ENH: Make brier_score_loss Array API compatible #31191

lithomas1 · Apr 13, 2025

Reference Issues/PRs

xref #26024
Depends on #30878

What does this implement/fix? Explain your changes.

Makes brier_score_loss Array API compatible.

Any other comments?

…r-array-api

github-actions · Apr 13, 2025

✔️ Linting Passed

All linting checks passed. Your pull request is in excellent shape! ☀️

_{Generated for commit: 4020016. Link to the linter CI: here}

OmarManzoor

Thanks for the PR @lithomas1

OmarManzoor · Apr 14, 2025

sklearn/metrics/_classification.py

+        y_proba,
+        ensure_2d=False,
+        dtype=tuple(
+            xp.__array_namespace_info__().dtypes(kind="real floating").values()


Do we really need this change aside from just replacing np with xp in the floatdata types? Is there some other float dtype that we want to support?

I did this since some libraries like PyTorch MPS don't support xp.float32.
(Also float16 is not in the array API standard. Should we make a special exception for np.float16?)

Maybe it would be good to put this in a helper in the array API utils module?

So far, we used _find_matching_floating_dtype for this use case.
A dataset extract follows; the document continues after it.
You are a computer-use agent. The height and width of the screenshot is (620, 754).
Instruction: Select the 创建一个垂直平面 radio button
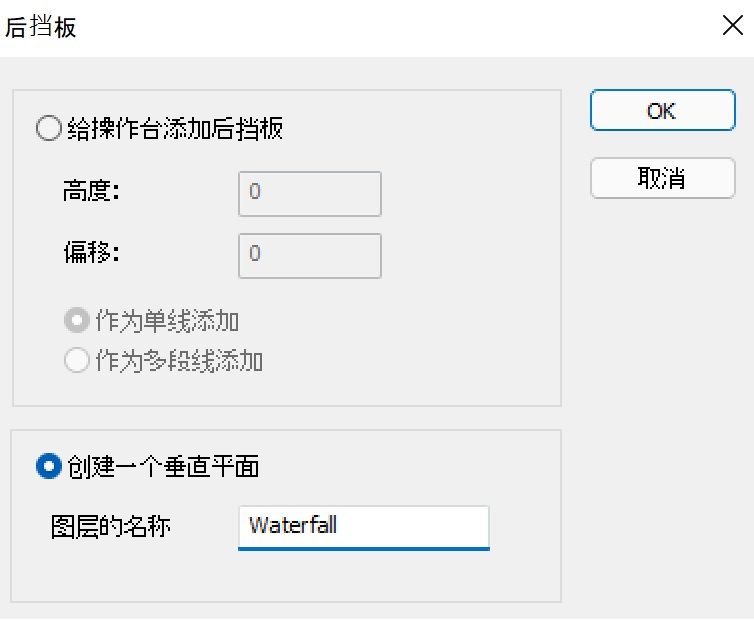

We could update that utility to leverage __array_namespace_info__ as you did here.

We could also improve check_array to accept dtype="floating" and do device/namespace specific conversion when provided with integer inputs.

OmarManzoor · Apr 14, 2025

sklearn/metrics/_classification.py

+        transformed_labels = xp.asarray(transformed_labels, device=device)
+        y_proba = xp.asarray(y_proba, device=device)


Shouldn't these be on the device already. I think y_proba might be shifted to cpu because of the check_array function but assuming that y_true and y_prob are on the expected device transformed_labels should be on the device as well. Or is this just handling for the array-api-strict?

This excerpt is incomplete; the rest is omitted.